Problem to work on: Print exactly the lines from the one containing "Task: Select the Content tab" through the last line of the entries below; the pictures stay out of the copy.

[Dataset entries]
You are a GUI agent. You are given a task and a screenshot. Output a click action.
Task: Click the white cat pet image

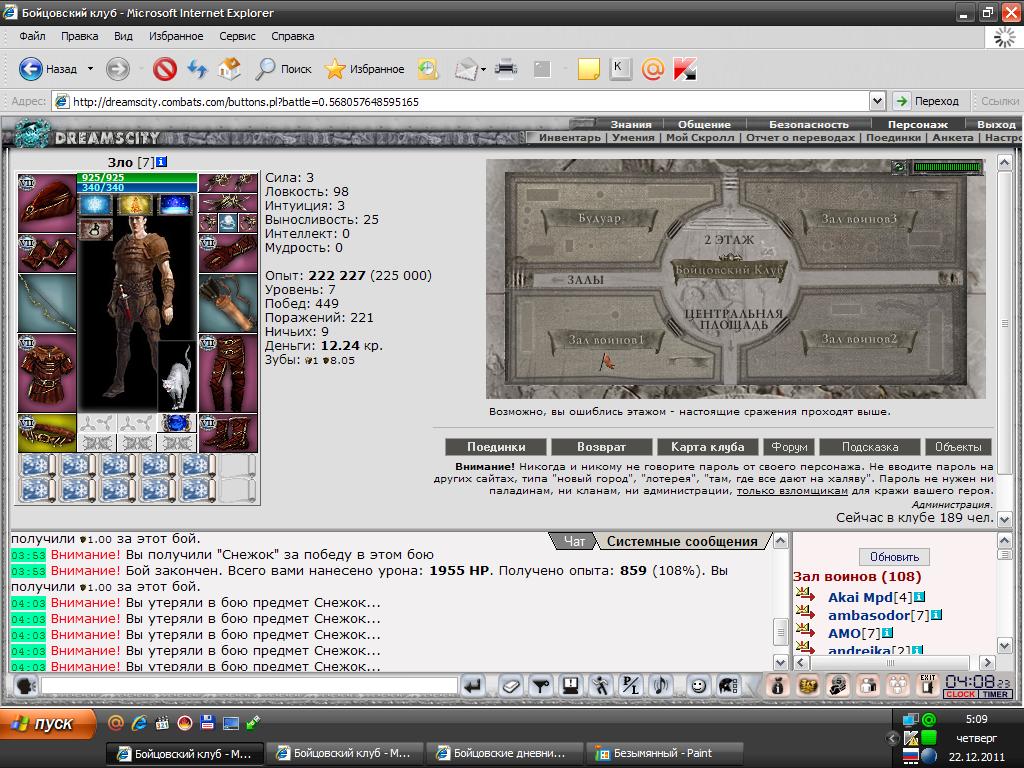(x=177, y=376)
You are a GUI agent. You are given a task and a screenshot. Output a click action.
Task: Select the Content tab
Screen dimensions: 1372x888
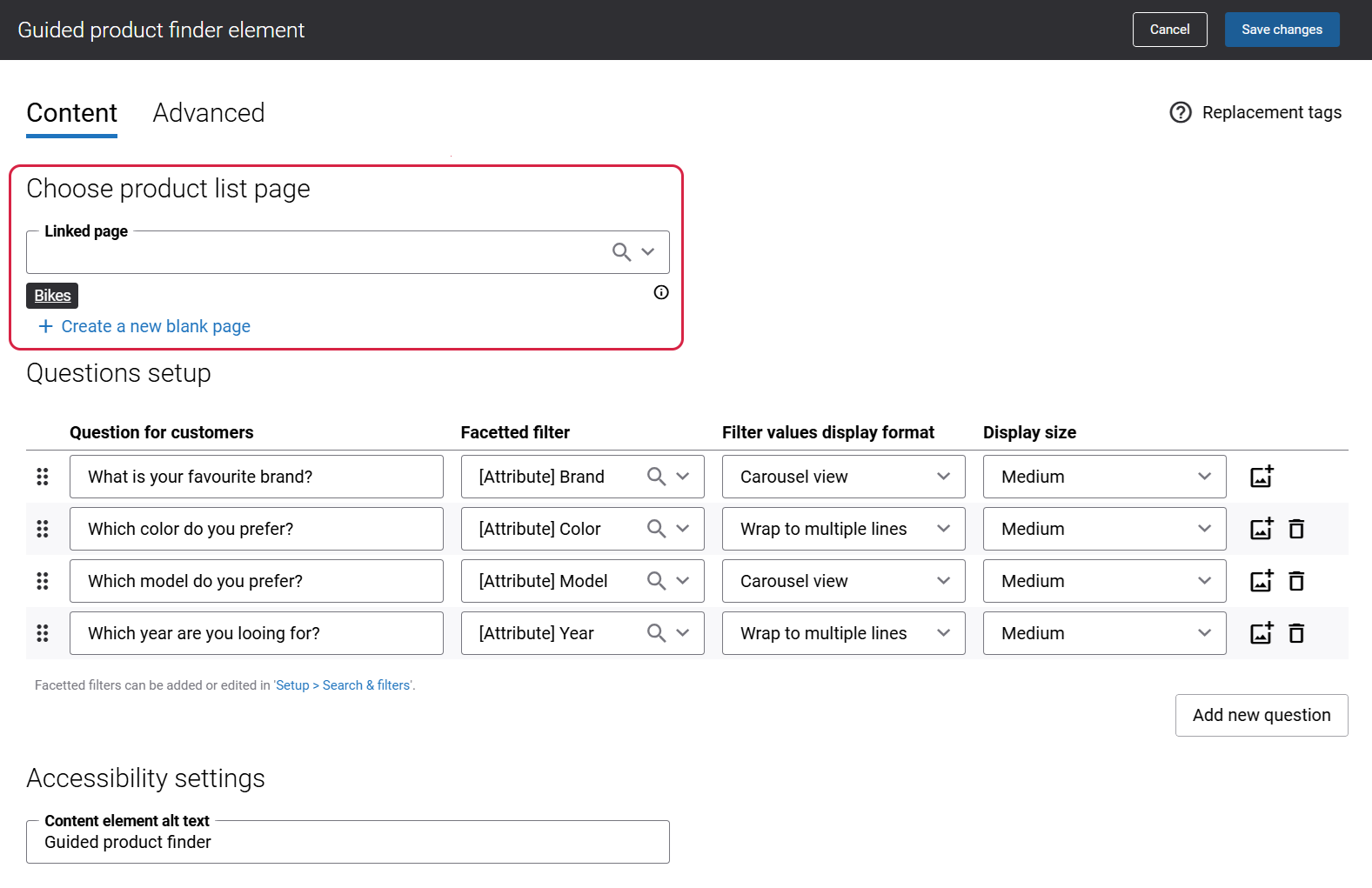point(71,113)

Answer space:
Task: Select the Content tab
Screen dimensions: 1372x888
point(71,113)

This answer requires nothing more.